Apenas quatro dias após o ataque terrorista na boate Pulse, em Orlando, na Flórida - que deixou 50 pessoas mortas e vários feridos -, a cidade vive mais uma tragédia. Desta vez, a vítima foi um menino de dois anos, que passava férias com os pais na Disney e estava hospedado em um hotel localizado no complexo do parque temático.
A criança estava molhando os pés nas águas de um lago artificial, cercado por uma área de mata, quando repentinamente um jacaré o abocanhou. O pai do garoto, desesperado, ainda tentou arrancar o filho da boca do réptil e a mãe da vítima também chegou a pular na água. No entanto, os pais não obtiveram sucesso, diante do violento ataque, e a criança foi arrastada para dentro da lagoa pelo animal. No começo da noite de ontem, os policiais que faziam as buscas pelo local encontraram o corpo da criança intacto e sem vida na água.

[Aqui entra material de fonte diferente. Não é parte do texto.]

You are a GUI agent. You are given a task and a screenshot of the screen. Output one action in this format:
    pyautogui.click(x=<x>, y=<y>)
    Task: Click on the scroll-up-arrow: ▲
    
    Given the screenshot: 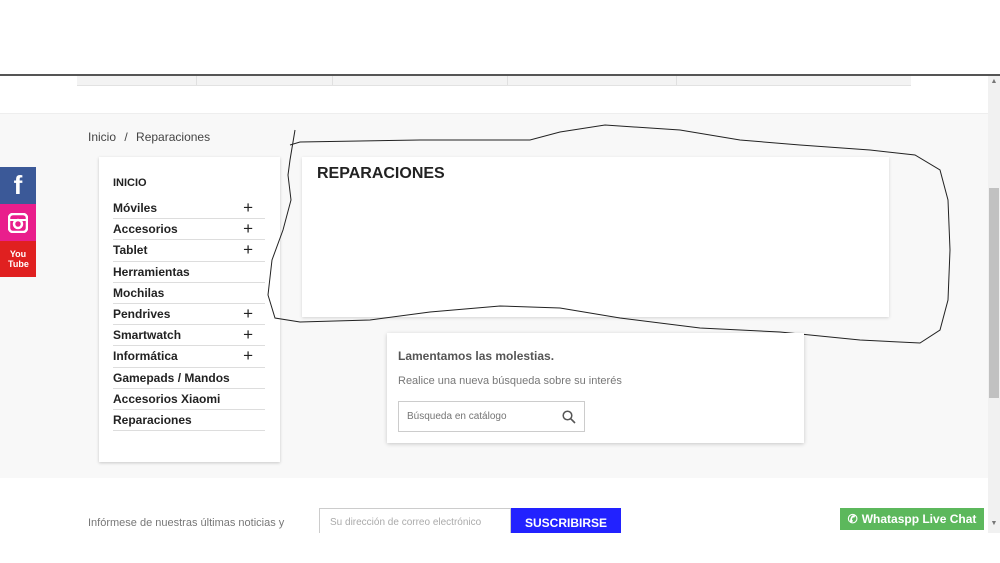 What is the action you would take?
    pyautogui.click(x=994, y=82)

O terrível acidente ocorrido com o menino remete, automaticamente, a outro triste episódio relatado semanas atrás: o de uma criança que caiu na jaula onde ficava um gorila, em um zoológico de Ohio, nos Estados Unidos. O garoto despencou de uma altura de quatro metros, em um instante de distração da mãe, e foi arrastado pelo primata dentro da água existente no espaço, deixando os pais da criança e os frequentadores do zoo apavorados. Por sorte, houve um final menos trágico, pois, não vendo outra saída, a direção do estabelecimento autorizou que atirassem no gorila, que teve sua vida tirada para poupar a do garotinho.
O sacrifício gerou protestos acalorados por parte de defensores dos direitos dos animais, que criticaram a interferência do homem na vida dos bichos, obrigando-os a ficarem confinados em lugares diminutos, apenas para satisfazer a curiosidade humana. Houve quem exagerasse e culpasse até a mãe da criança, acusando-a de desleixo.
O fato é que tragédias acontecem e que, embora não seja certo enjaular nenhum animal, especialmente os selvagens, é prematuro culpar quem já sofreu por ver o filho ser atacado de forma tão inesperada. Talvez seja o caso de verificar se o parque e o zoológico sabiam dos riscos de alguém cair em alguma jaula ou, como aconteceu ontem, de ser atacado por um jacaré dentro do lago.
No Brasil, no verão, volta e meia crianças também se afogam ao ser sugadas em ralos de piscinas de parques aquáticos. Por isso, é preciso que os pais fiquem bem atentos e pesquisem bem aonde levam seus filhos. Em se tratando, principalmente, de crianças, todo cuidado é pouco.